31 August 2018
The financial institution has so far lagged behind the other banks’ efforts to unload their portfolios of foreclosed real estate properties.
Since the end of 2014, after having transferred the worst of its assets to Sareb, Bankia has sold €4.2 billion defaulted loans to institutional investors. According to Moody’s, it is the banking institution which has sold off the most assets since then. However, the sales of much of the property inherited by many of Spain’s largest banks to investment funds has left Bankia behind in the clean-up process. The bank still has properties valued at €4.761 billion and another €10.809 billion euros in NPLs (developers and non-developers).

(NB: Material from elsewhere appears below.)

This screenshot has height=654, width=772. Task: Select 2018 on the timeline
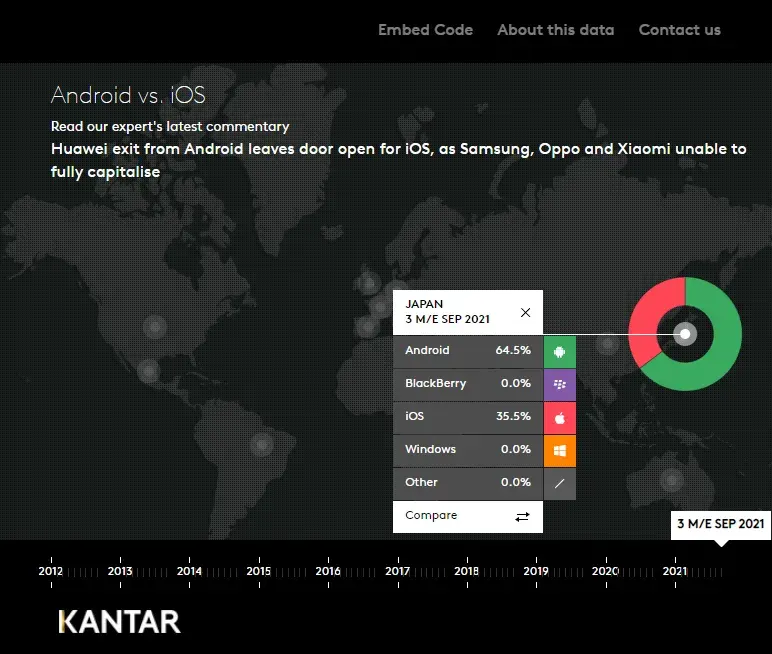point(466,571)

These assets account for roughly 8% of Bankia’s total assets. This percentage contrasts with BBVA, CaixaBank and Sabadell, whose sales have left their exposure at 4% or less, a level considered acceptable by the major rating agencies. They will lower their exposure to that of Bankinter’s in just a few months, which barely financed any developers during the credit boom.
BBVA sold a portfolio of 78,000 flats, stores and garages to Cerberus and €1 billion in delinquent loans to a Canadian fund this year. CaixaBank transferred its entire real estate portfolio to Lone Star -leaving out the Banco de Valencia – just holding on to its delinquent loans. Finally, Sabadell’s exposure will fall to just one billion euros of foreclosed properties.
Santander was the institution that began the change, with its sale last summer of most of the assets it inherited from Popular, within a few weeks of acquiring the bank.
Publicly, Bankia’s management has indicated that they will maintain their policy regarding sales of medium-sized portfolios (up to 500 million euros) so as not to generate losses for the bank. This way it may avoid the discounts of between 60% and 80% that the funds have been achieving when acquiring the large portfolios of real estate assets.
So far this year, Bankia sold a €290-million portfolio to Golden Tree, with two more in preparation, one worth €450 million and another €400 million. The merger with BMN added even more toxic assets to the bank’s balance sheet. 71% of the buildings are finished homes, which are more easily sold. Haya Real Estate (Cerberus) is in charge of marketing, with which the bank just renegotiated its contract after the merger with BMN. So far this year, the group has sold apartments and stores worth 309 million euros. The percentage of land in the portfolio is small, at 6.7%. “We were the first to sell portfolios. For the type of asset we have, we believe that the placement of medium-sized portfolios is what gives us the best result in terms of price, because that is where we find more interest and competition from interested buyers,” the CEO of Bankia explained.
As a result, in 2012, Bankia transferred its worst assets (in large part, delinquent loans to developers) to Sareb, the bad bank. It transferred assets worth €22.317 billion, of which €2.850 billion came from its parent BFA. For its part, BMN transferred assets valued at €5.819 billion to the public vehicle.
Sareb applied a 45% discount to the loans to developers, 63% to ongoing developments and 79.5% to land.
The flats and NPLs only generate expenses – payments of local taxes – and no income, therefore decreasing the banks’ profitability. That is why it is so important for the banks to get rid of the real estate as quickly as possible. In the case of BBVA, the bank could double its level of profitability in two years, according to Alantra. Something similar could occur with CaixaBank and Sabadell.
Bankinter’s healthy balance sheet is the reason why it has an ROE ratio (13%) that is much higher than that of its competitors.
An eventual sale of Bankia’s real estate holdings could also help boost its stock market price, to reduce the possible need for public aid, according to analysts.
The firm Keefe, Bruyette & Woods believes that Bankia will continue to have the second-worst ratio of unprofitable assets of Spain’s listed banks in 2019 and 2020, only behind Liberbank.
Santander Spain is in the middle of the group because while it cleaned up Popular, it has yet to follow through on Santander’s own, original exposure.